Serhiy Krasyuk

Personal information
- Born: 17 November 1961 Kyiv, Ukrainian SSR, Soviet Union
- Died: July 1994 (aged 32)
- Height: 1.90 m (6 ft 3 in)
- Weight: 78 kg (172 lb)

Sport
- Sport: Swimming
- Club: Spartak Kyiv

Medal record
Representing the Soviet Union
Olympic Games
| Gold medal – first place | 1980 Moscow | 4×200 m freestyle |
| Silver medal – second place | 1980 Moscow | 4×100 m medley |
World Championships
| Silver medal – second place | 1982 Guayaquil | 4×100 m freestyle |
European Championships
| Gold medal – first place | 1981 Split | 4×100 m medley |
| Gold medal – first place | 1983 Rome | 4×100 m freestyle |
| Bronze medal – third place | 1981 Split | 100 m freestyle |
Summer Universiade
| Gold medal – first place | 1981 Bucharest | 4x100 m freestyle |
| Silver medal – second place | 1981 Bucharest | 100 m freestyle |
| Silver medal – second place | 1981 Bucharest | 4x100 m freestyle |
Friendship Games
| Gold medal – first place | 1984 Moscow | 4×100 m freestyle |
| Silver medal – second place | 1984 Moscow | 4×200 m freestyle |
| Bronze medal – third place | 1984 Moscow | 200 m freestyle |

= Serhiy Krasyuk =

Ukrainian swimmer (1961–1994)

Serhiy Oleksandrovych Krasyuk (also Sergey; Сергій Олександрович Красюк; 17 November 1961 - July 1994) was a Ukrainian swimmer. He won a gold and silver medal at the 1980 Summer Olympics in the 4 × 100 m medley and 4 × 200 m freestyle relays, respectively; in both events he swam for the Soviet Unions team in the preliminary rounds.

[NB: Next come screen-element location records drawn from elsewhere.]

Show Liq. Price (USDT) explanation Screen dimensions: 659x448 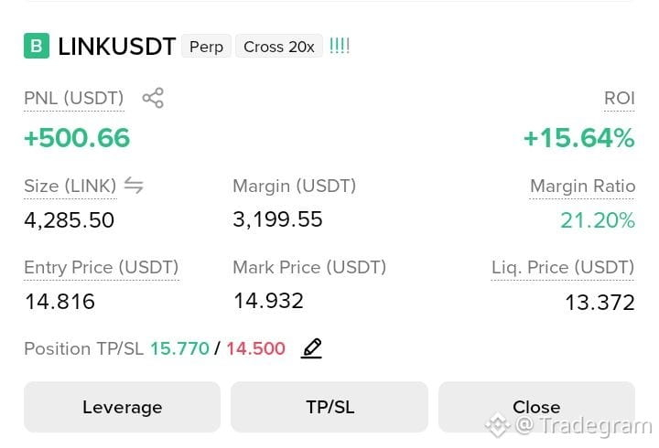point(563,268)
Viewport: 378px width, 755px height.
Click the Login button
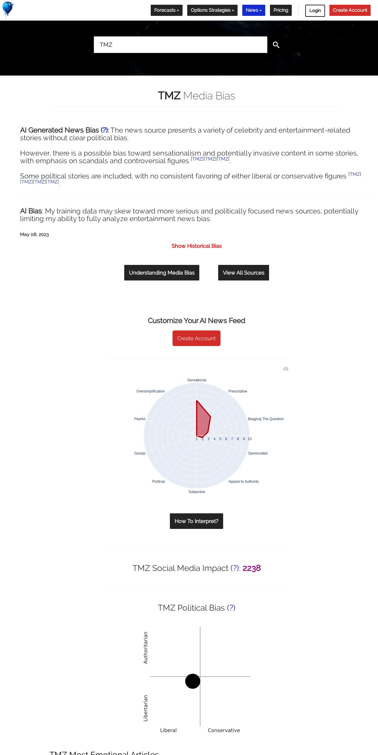click(315, 11)
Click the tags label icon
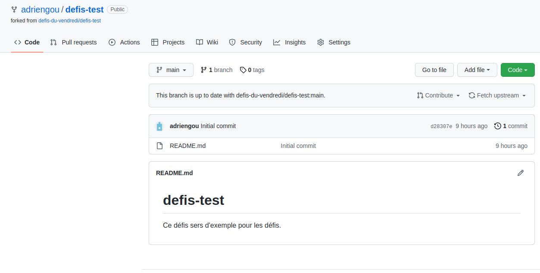This screenshot has width=540, height=273. coord(243,70)
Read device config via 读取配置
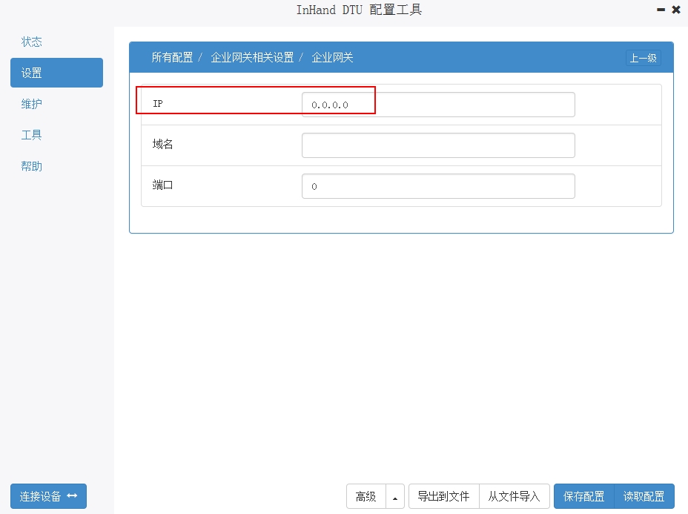Viewport: 688px width, 514px height. click(x=644, y=496)
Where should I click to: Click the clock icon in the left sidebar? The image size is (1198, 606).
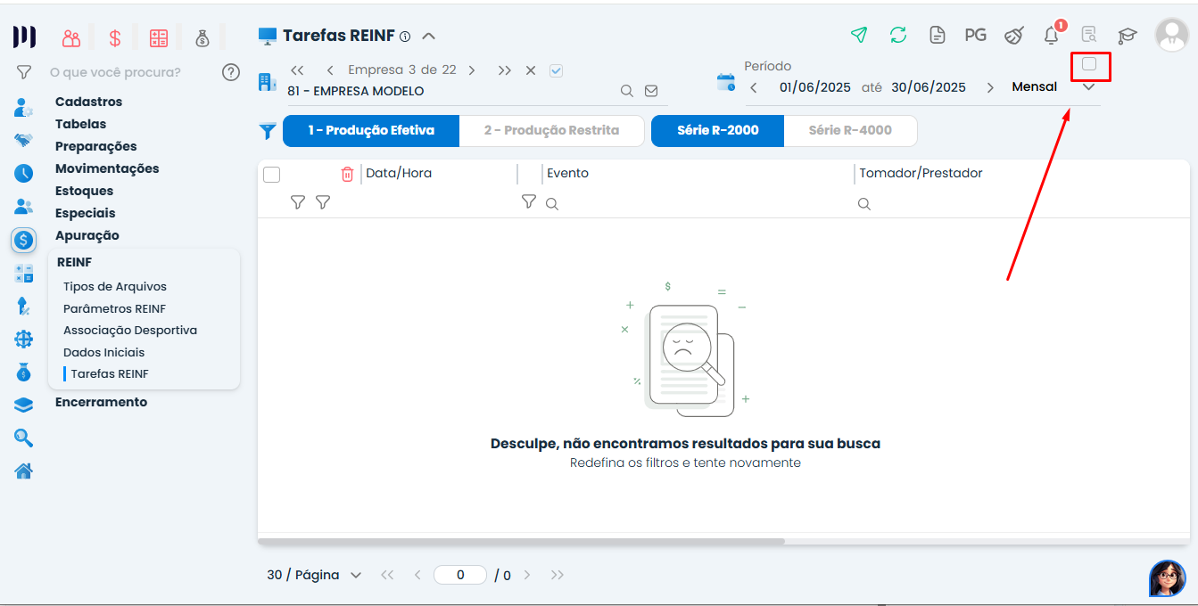(x=23, y=173)
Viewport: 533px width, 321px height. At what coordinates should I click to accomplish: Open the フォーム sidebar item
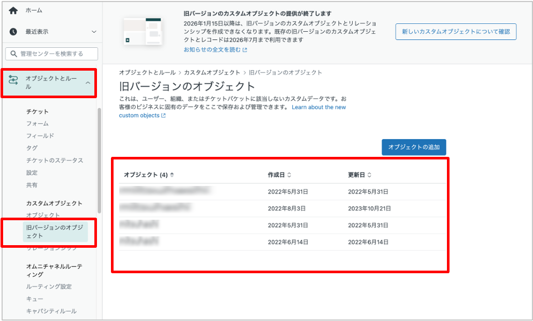coord(37,124)
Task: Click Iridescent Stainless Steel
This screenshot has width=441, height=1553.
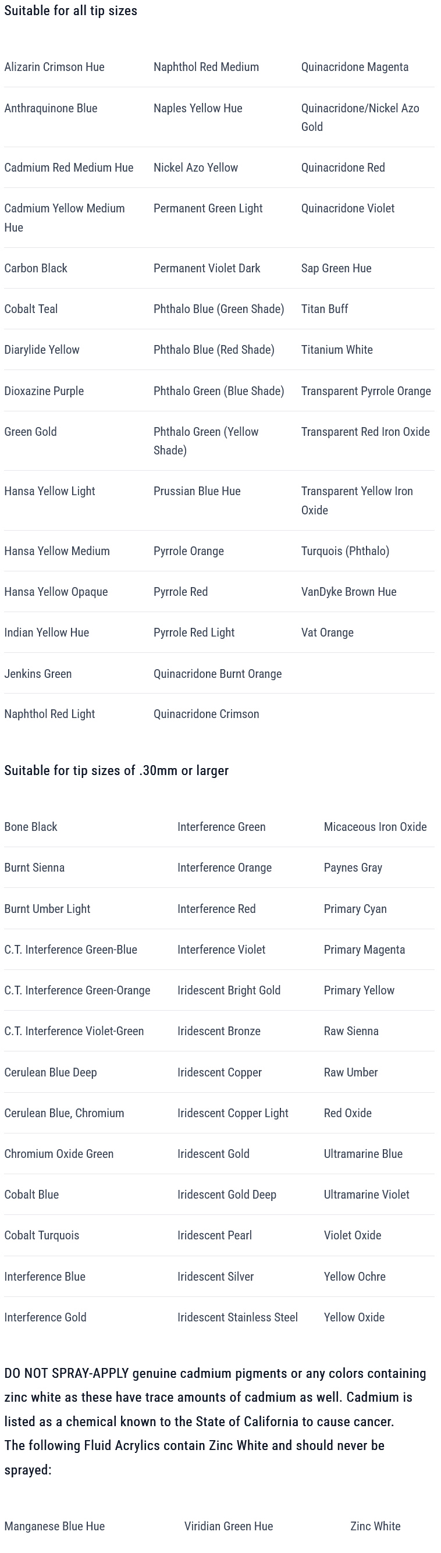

Individually he finished in sixth place in the 100 m freestyle. After the Olympics he won several medals at the world and European championships. He missed the 1984 Summer Olympics due to their boycott by the Soviet Union and competed in the Friendship Games instead, winning a gold, silver and bronze medal.